The Los Angeles Rams promoted passing game coordinator Mike LaFleur to offensive coordinator, filling the vacancy left by Chris Shula's departure to join the Las Vegas Raiders. The team announced the move Monday morning, keeping McVay's offensive system uninterrupted for the second consecutive season.
LaFleur, 42, joined the Rams in 2023 after two seasons as New York Jets offensive coordinator and a Super Bowl ring with San Francisco's staff. He spent this past season managing the passing game under a head coach who still calls plays from the sideline, making the promotion more title than transformation. The Rams finished 12th in offensive DVOA despite losing Cooper Kupp for six games and cycling through three different starting offensive line combinations.
The continuity matters because the Rams face $38 million in dead cap charges this offseason while Matthew Stafford turns 37 in February. McVay's offense requires coordinator-level fluency with protections, route concepts, and pre-snap motion sequencing—skills that take eighteen months to internalize, not six weeks of training camp. LaFleur already speaks the language. He was in the building when the Rams traded for Kupp's backup and when the front office started modeling life after Stafford. That institutional knowledge keeps the offense stable while general manager Les Snead navigates a draft that looks thin at quarterback and a free agent market that offers no obvious Stafford replacement.
The hire also signals McVay isn't ceding play-calling authority, which shapes the kind of coordinator talent he attracts. LaFleur's résumé includes innovation—he installed a zone-run system in New York that Breece Hall still uses—but his value here is execution, not reinvention. The Rams need someone who can script the first 15 plays by Tuesday, adjust protections when the left tackle misses practice, and keep Kupp's route tree expanding as his speed declines. LaFleur did that work last season without the title or the leverage it brings in future hiring cycles.
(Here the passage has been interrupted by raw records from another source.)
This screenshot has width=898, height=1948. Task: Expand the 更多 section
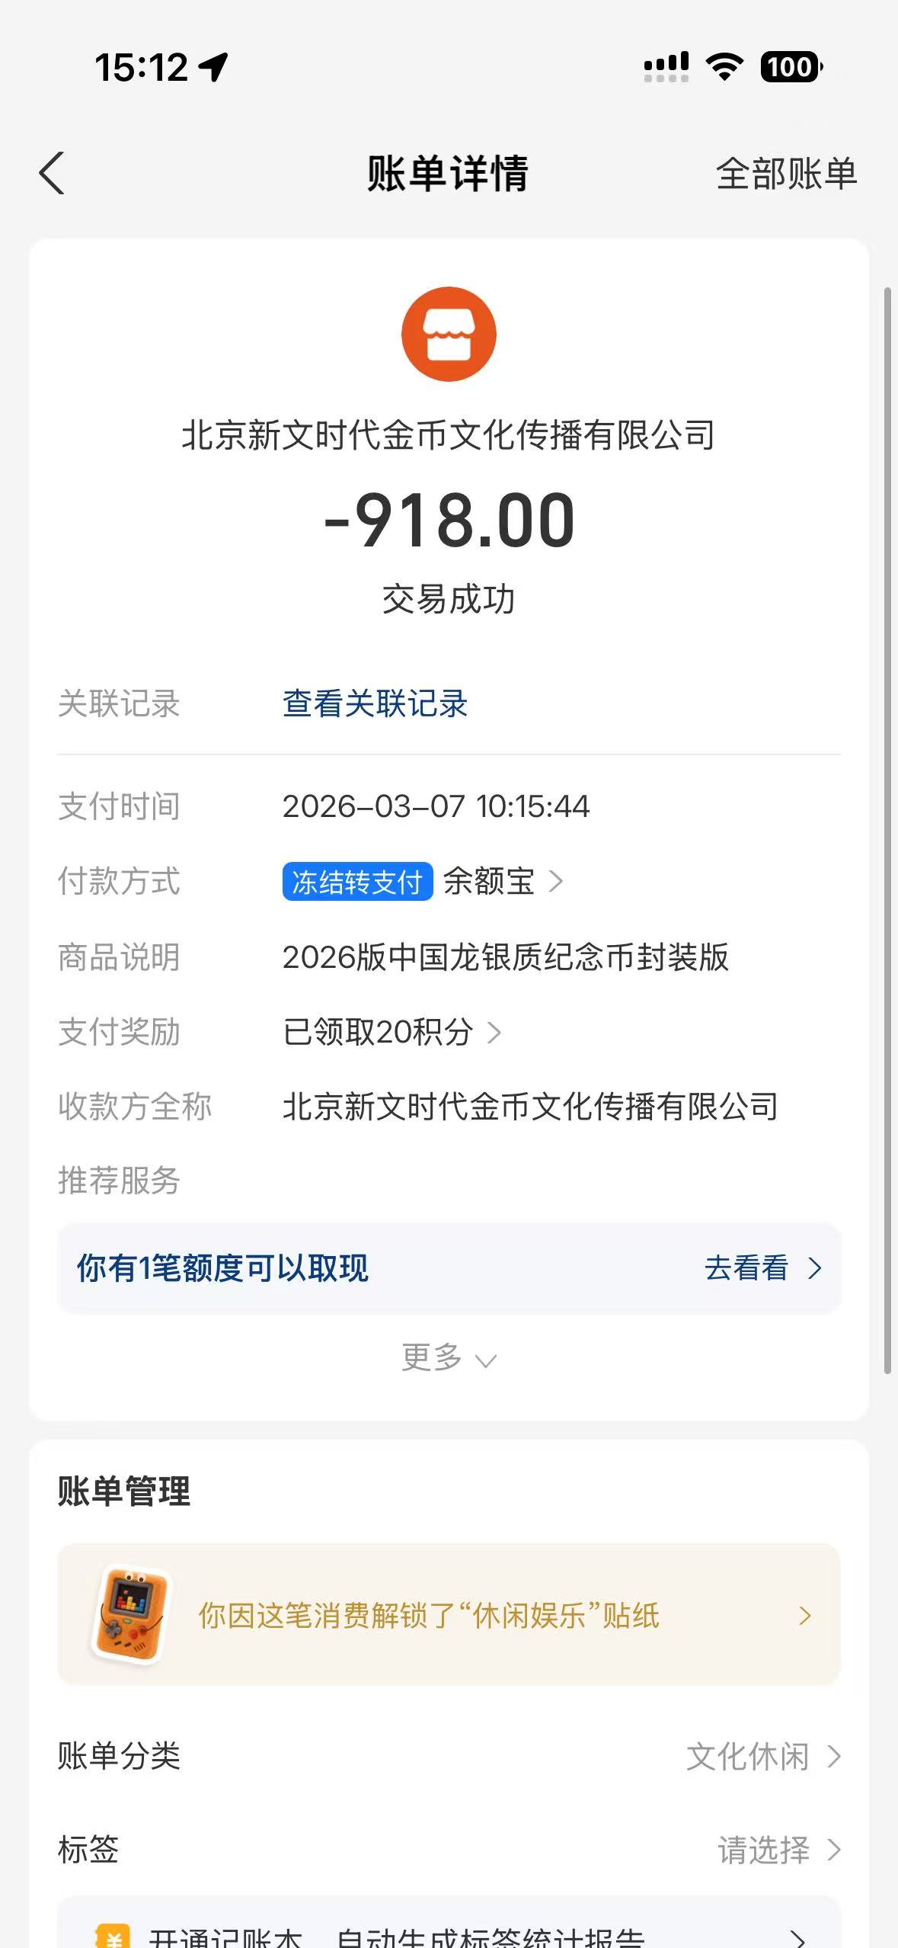tap(449, 1357)
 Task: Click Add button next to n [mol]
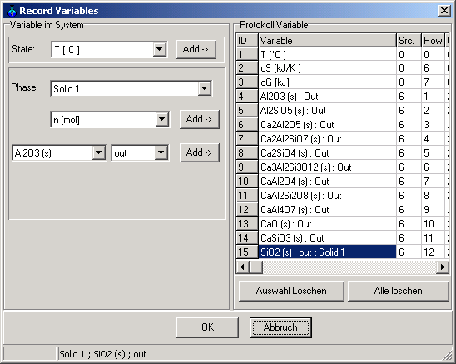(199, 119)
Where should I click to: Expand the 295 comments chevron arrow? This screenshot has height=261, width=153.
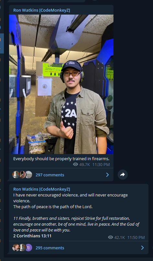pos(143,248)
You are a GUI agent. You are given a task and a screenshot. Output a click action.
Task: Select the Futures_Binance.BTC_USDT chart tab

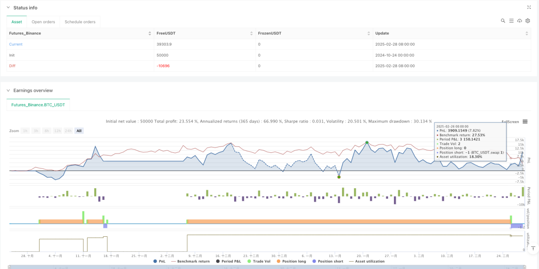click(x=38, y=105)
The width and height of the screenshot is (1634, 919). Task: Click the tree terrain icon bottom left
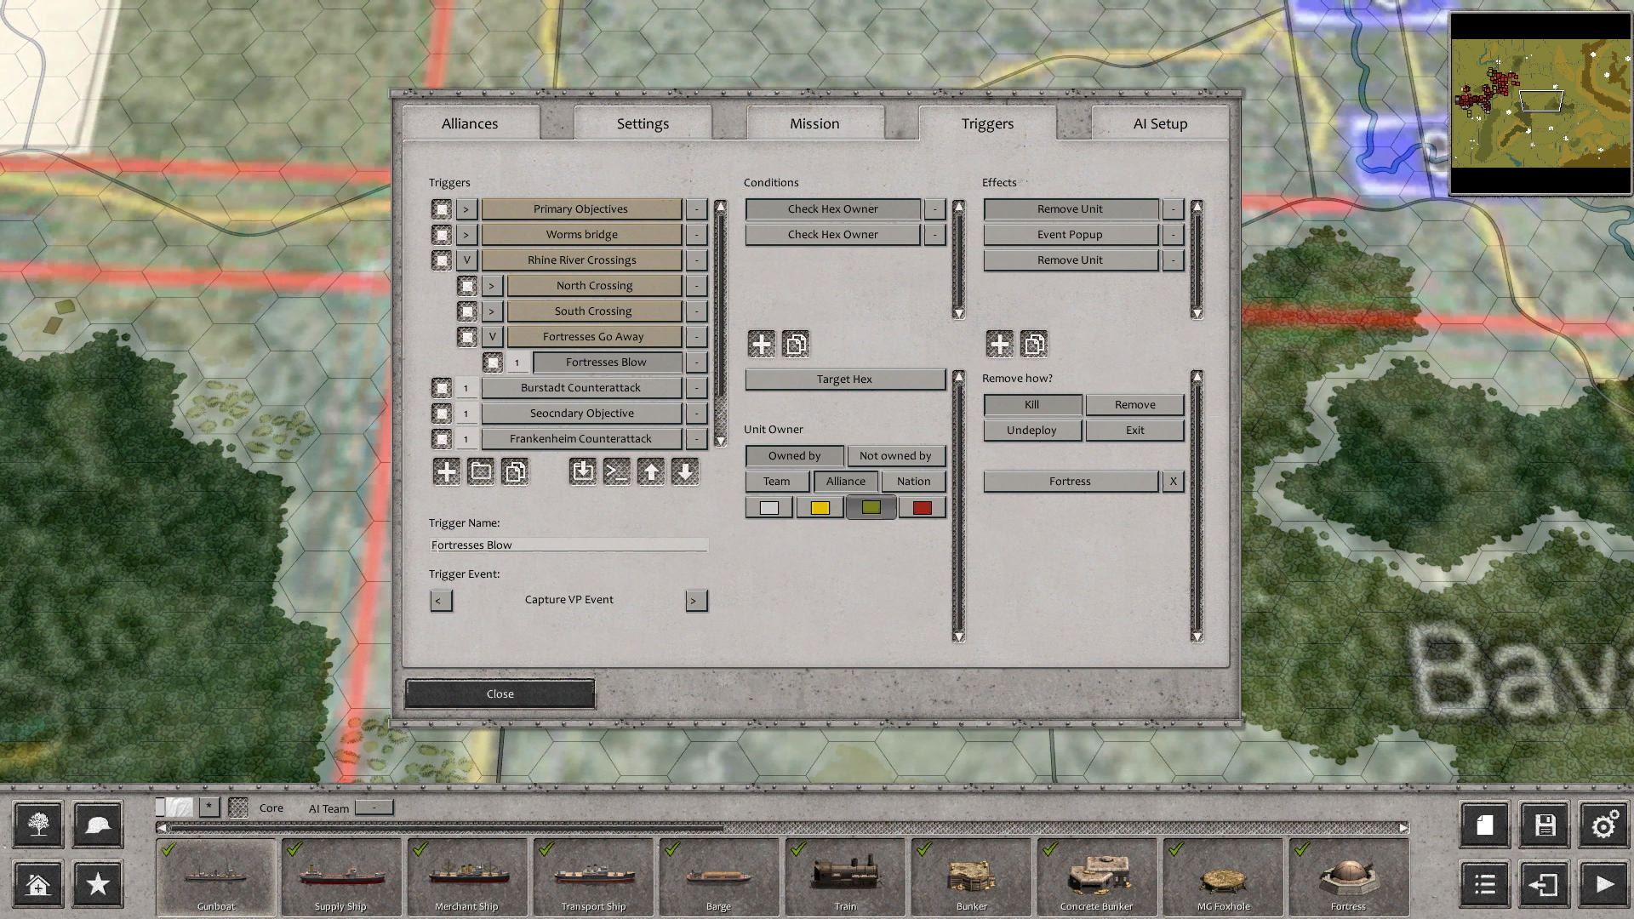click(37, 824)
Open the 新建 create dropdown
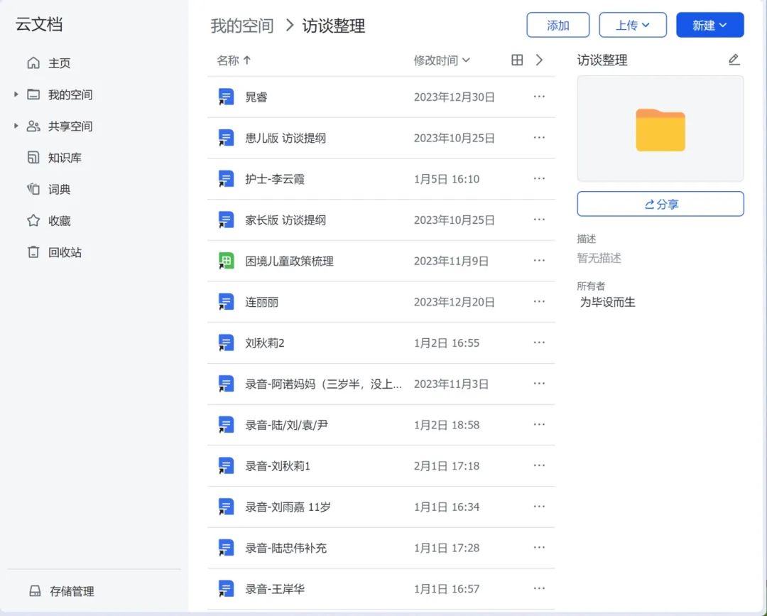Image resolution: width=767 pixels, height=616 pixels. tap(709, 26)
Two other factors likely closed the deal. First, LaFleur's familiarity with Kyle Shanahan's offensive tree, which overlaps heavily with McVay's, means he can install wrinkles without overhauling the system. Second, his stint with the Jets gives him head-coaching failure in his recent past, which makes him less likely to leave mid-contract if another team calls. The Rams lost offensive coordinator Kevin O'Connell to Minnesota in 2022 and Liam Coen to Tampa Bay last month—keeping coordinators past their second season has become structurally difficult.
The decision reflects the Rams' broader strategy: compete now with Stafford, accumulate draft capital, and avoid expensive mistakes that extend the rebuild. LaFleur's deal, not yet disclosed, almost certainly costs less than an external hire would command, freeing cash for a potential defensive end addition or a veteran quarterback insurance policy. The Rams have $28 million in projected cap space before restructures, and every dollar matters when you're deciding whether to extend Kupp or draft his replacement.
What's worth watching: McVay's coordinator hires in the next eight weeks. If he brings in a veteran quarterbacks coach or promotes from within again, it confirms the Rams are building for post-Stafford continuity, not a final championship window. The team's draft positioning—currently 19th overall—also determines whether they can trade up for a quarterback without mortgaging 2026 picks. Meanwhile, LaFleur's first task is installing red-zone packages that don't rely on Stafford's arm strength, which declined measurably in the second half of last season.
The Rams kept it in-house because the alternative was teaching someone new how McVay thinks. That's not romantic. It's just expensive.
The takeaway
Rams promote LaFleur to offensive coordinator, prioritizing scheme continuity and cost control as Stafford ages and cap space tightens.